I use Saf instant yeast.
For the best, most consistent results, I suggest you weigh your ingredients in metric (!), so you’ll also need a scale.
I set my Lloyd grandma pan on a preheated pizza stone in my oven to ensure a crisp crust, but if you don’t have a stone, you can bake it right on the rack. It may take a few minutes longer.
I am grateful to Ken Forkish, whose pizza I love and whose book Flour Water Salt Yeast informed my own approach to baking pizza at home
RECIPE: Mitchell’s Pizza Dough—Poolish Method
For the Poolish
333 g unbleached, all-purpose flour (about 2 2/3 cups)

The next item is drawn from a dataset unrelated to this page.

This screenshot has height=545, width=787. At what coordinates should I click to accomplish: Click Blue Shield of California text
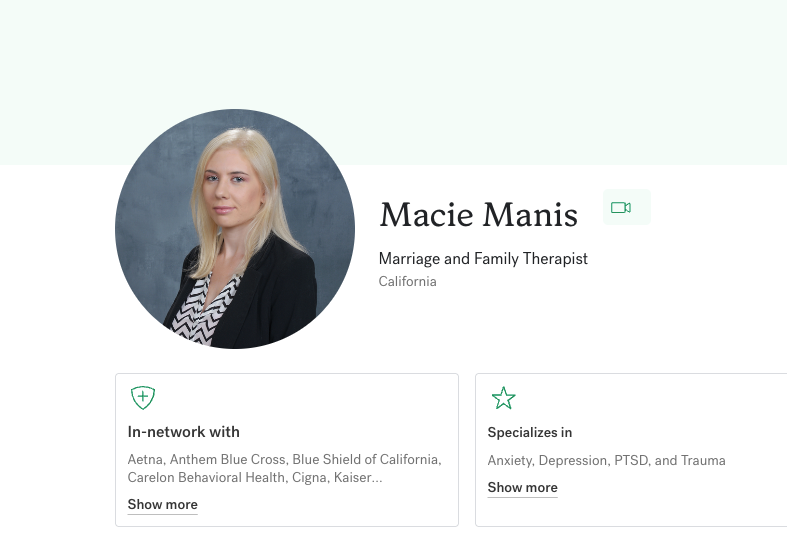pyautogui.click(x=365, y=460)
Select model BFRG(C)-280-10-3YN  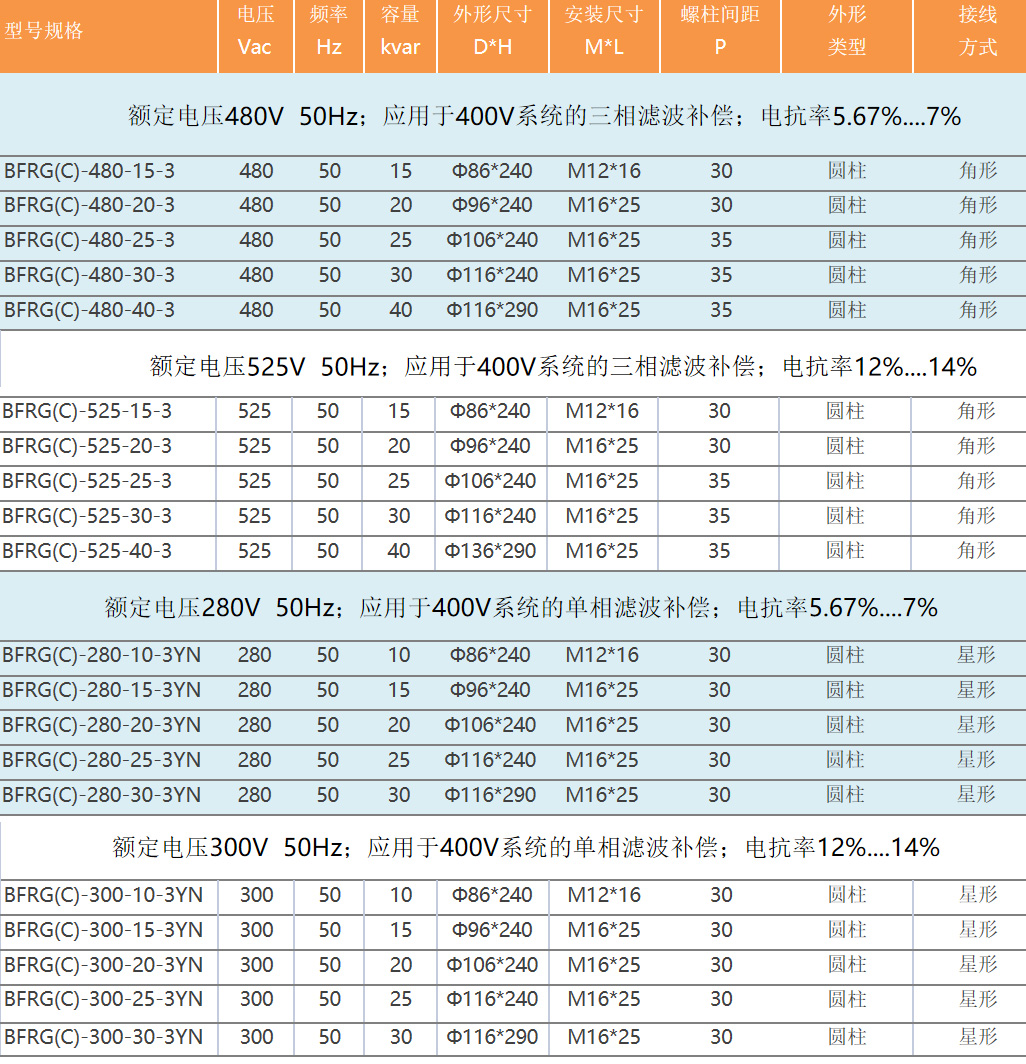click(101, 655)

333 g water (about 1 1/2 cups)
2.5 g instant yeast (a scant 1/8 teaspoon)
For the Dough
333 g unbleached, all-purpose flour (about 2 2/3 cups)
14 g kosher salt (about 3/4 tablespoon)
167 g water (about 2/3 cup)
One night or two before you intend to bake your pie, mix the poolish. In a medium bowl, combine the flour, water, and yeast, and mix well with a wooden spoon or rubber spatula until all of the flour is moistened. Cover with a silicon lid or plastic wrap and let sit at room temperature for 12 to 14 hours, not more. It will expand and bubble. This is the poolish, which is a type of pre-ferment that improves the flavor and texture of the finished dough.

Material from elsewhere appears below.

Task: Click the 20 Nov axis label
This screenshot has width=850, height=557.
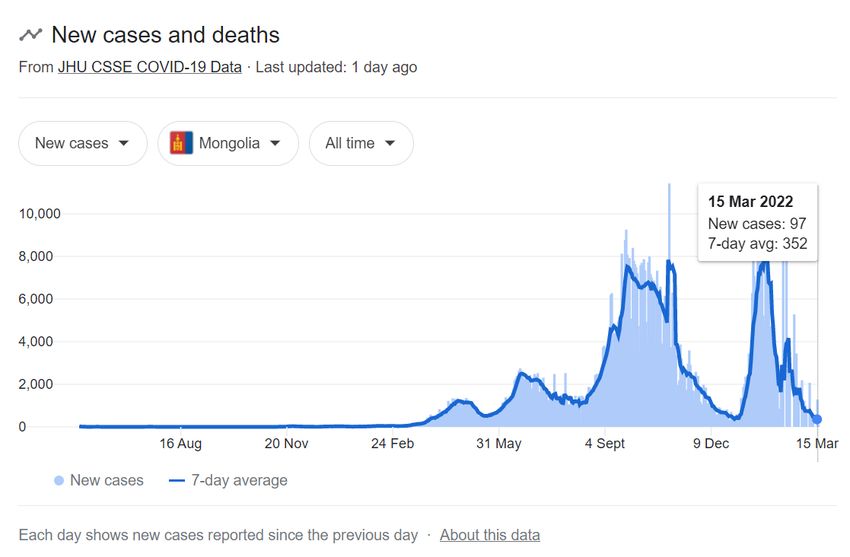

Once poolish is ready, place the remaining flour for the dough in the bowl of stand mixer along with the salt. Pour the water around the edge of the poolish in its bowl to loosen it, and then tip the whole thing into the mixer bowl with the flour, scraping out all traces of the poolish. Using a dough hook, work this mixture on low speed until it comes together into a coherent mass, and then let it knead for a total of about 4 or 5 minutes, until it comes away from the bowl. It may still be a little sticky. Scrape the dough out of the mixer bowl into a clean glass bowl or plastic proofing container, cover, and let sit for 30 minute to relax.
After 30 minutes, you need to “stretch and fold” the dough. You can find a detailed description of the technique here or elsewhere online. I wet my right hand, slip it under the mass of dough, pull it up high out of the bowl, and fold it over. Then I turn the bowl a quarter turn and repeat three more times until each “corner” of the dough is stretched and folded. Cover, let sit 30 minutes, and repeat the stretch and fold once more. If the dough is particularly slack, you can give it another stretch and fold after another 30-minute rest, but it shouldn’t be necessary.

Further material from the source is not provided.